START DATA UNDER STUDY
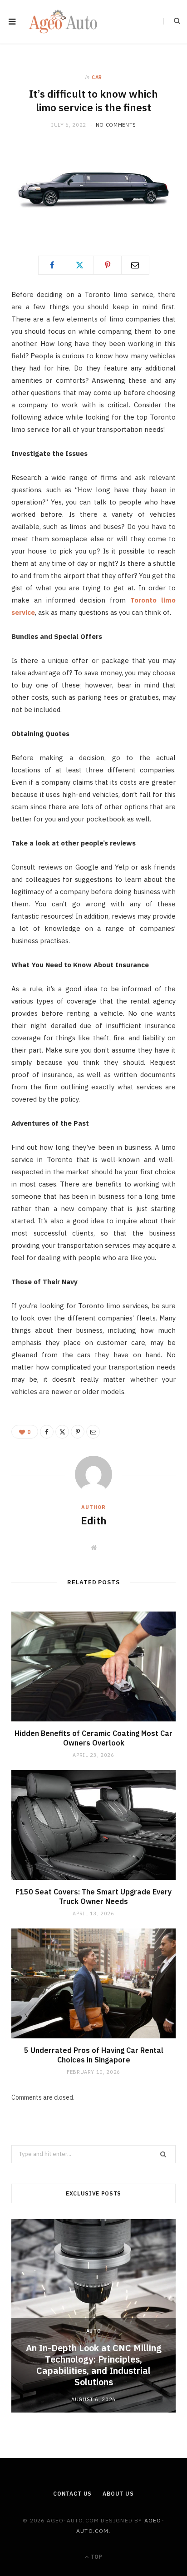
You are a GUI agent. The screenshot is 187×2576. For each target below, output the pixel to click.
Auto (93, 2331)
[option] (93, 2316)
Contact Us (72, 2493)
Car (97, 77)
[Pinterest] (108, 265)
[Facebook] (52, 265)
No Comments (116, 125)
END DATA UNDER STUDY
HOW TO COMPLETE THIS TASK - Copy only the stretch running from the line containing "[option] (93, 2316)" to the final line of the entries, both ends included, exactly as it stands.

EXERCISE RESPONSE -
[option] (93, 2316)
Contact Us (72, 2493)
Car (97, 77)
[Pinterest] (108, 265)
[Facebook] (52, 265)
No Comments (116, 125)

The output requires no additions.